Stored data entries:

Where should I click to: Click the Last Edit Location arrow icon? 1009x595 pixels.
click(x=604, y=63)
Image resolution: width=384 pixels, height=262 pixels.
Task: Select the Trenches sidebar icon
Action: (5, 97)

_AIM OF THE TASK_. Every piece of the data must be set down exactly. Omit nothing.

_EXERCISE OUTPUT_.
Where should I click to: Click the Last Edit Location arrow icon? 1009x595 pixels.
click(x=604, y=63)
Image resolution: width=384 pixels, height=262 pixels.
Task: Select the Trenches sidebar icon
Action: (5, 97)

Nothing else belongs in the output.